On the pleasant spring evening, people began to gather on the trendy Canal Saint-Martin and soon there were hundreds of people along the canal banks.
Police arrived and dispersed the groups, and later in the evening the Paris Préfecture de Police announced that from May 12th alcohol is banned on all canal banks and river banks in the city.
Le préfet de Police déplore d'avoir à prendre, dès le 1er jour du déconfinement, des mesures d'interdiction de consommation d'alcool sur la voie publique tant que le respect des consignes sanitaires n'est pas considéré par tous non comme une obligation mais comme un devoir. pic.twitter.com/TE9lzH2qfP
— Préfecture de Police (@prefpolice) May 11, 2020
The ban had been requested by Interior Minister Christophe Castaner, who condemned “the irresponsibility of certain people's behaviour” in an angry tweet on Monday night.
La réussite du #déconfinement passe par la prudence et le civisme de chacun.
Face à l’irresponsabilité de certains comportements, j’ai demandé au @prefpolice d’interdire la consommation d’alcool le long du canal Saint-Martin et des voies sur berges. https://t.co/YthAFNGso6
— Christophe Castaner (@CCastaner) May 11, 2020
Canal Saint-Martin, in the 10th arrondissement in north east Paris, is a regular hangout for young Parisians who mass there on summer evenings to enjoy drinks and picnics.
— Remy Buisine (@RemyBuisine) May 11, 2020
Summer in the city usually sees hundreds of people gathered along the Seine banks or canal banks soaking up the sun and enjoying a cheaper night out, but this year looks like to be a little different.
Groups along the Canal Saint-Martin. Photo: AFP
The restriction on groups of more than 10 people lasts until at least June 2nd, and could be renewed, and the government has already said that 'mass gatherings' or more than 5,000 people will not be allowed until the end of August – or later if infections spike again.
France began on Monday to emerge from its lockdown, although many restrictions remain in place nationwide.
The government has divided France into green and red areas, with Paris and three other regions classified as red seeing a more limited relaxation of the lockdown.
Paris in particular still has a relatively high rate of infections and the Prime Minister has said that the capital is a concern.

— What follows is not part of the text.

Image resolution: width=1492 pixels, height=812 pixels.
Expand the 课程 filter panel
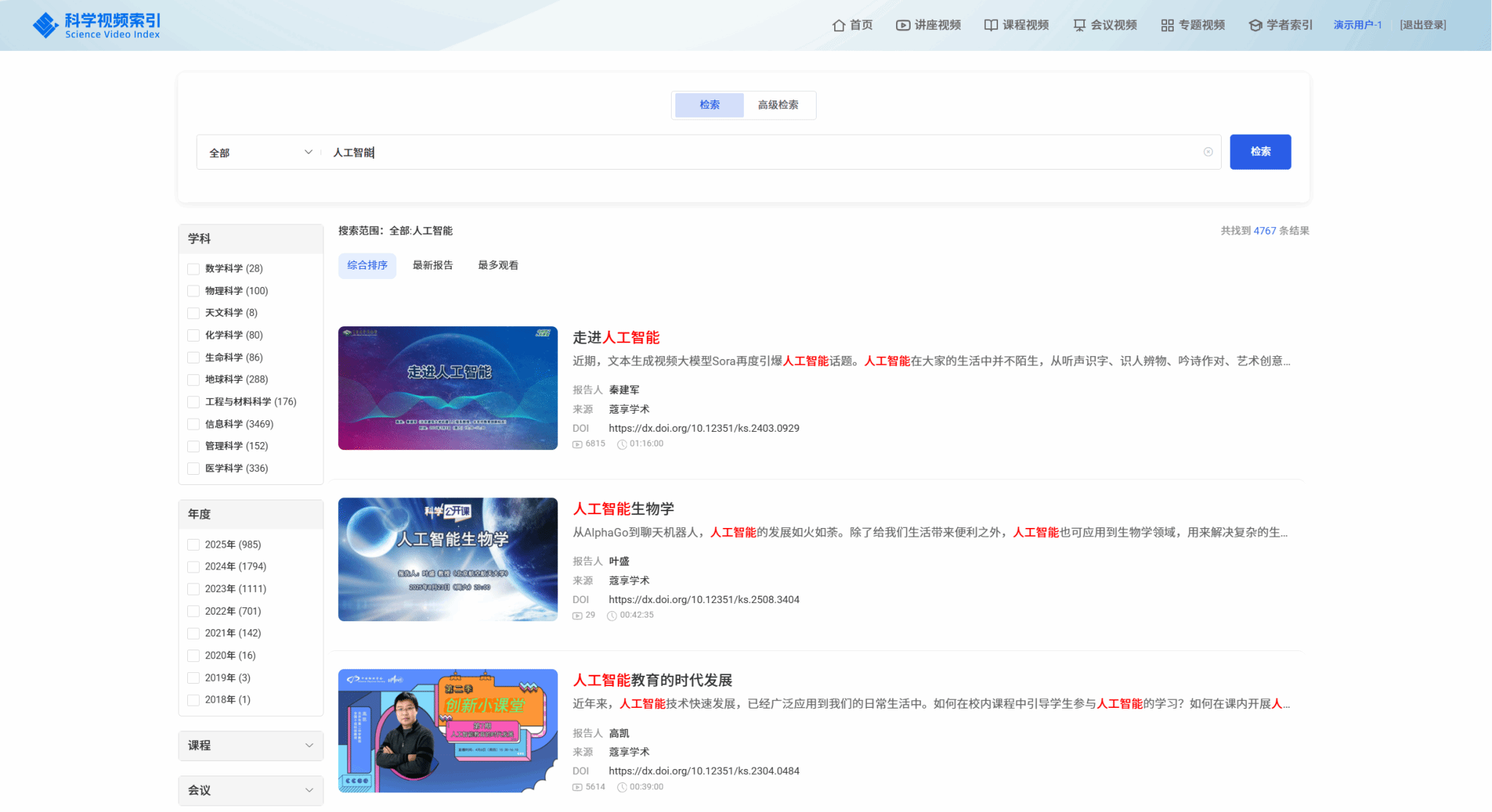[251, 745]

Due to its status as a red zone, parks and gardens in Paris remain closed although they have been opened up in green zones.
There has been a steady downward trend in France's key coronavirus figures in recent days, although officials warn that caution is still needed and the risk of a second wave remains.
The senior French civil servant put in charge of the easing measures, Jean Castex, has warned that the lockdown could be reimposed if the number of cases surges again.
“In the absence in the short term of a vaccination or a treatment, the French population remains vulnerable to a resumption of the epidemic,” he wrote in his report for the easing of the lockdown.
“The possibility that the (easing) measures can be reversed…. must be anticipated by the authorities,” he added.
The health ministry urged people in its statement to wear masks in some situations in public and observe social distancing, saying: “The epidemic is still active and evolving.”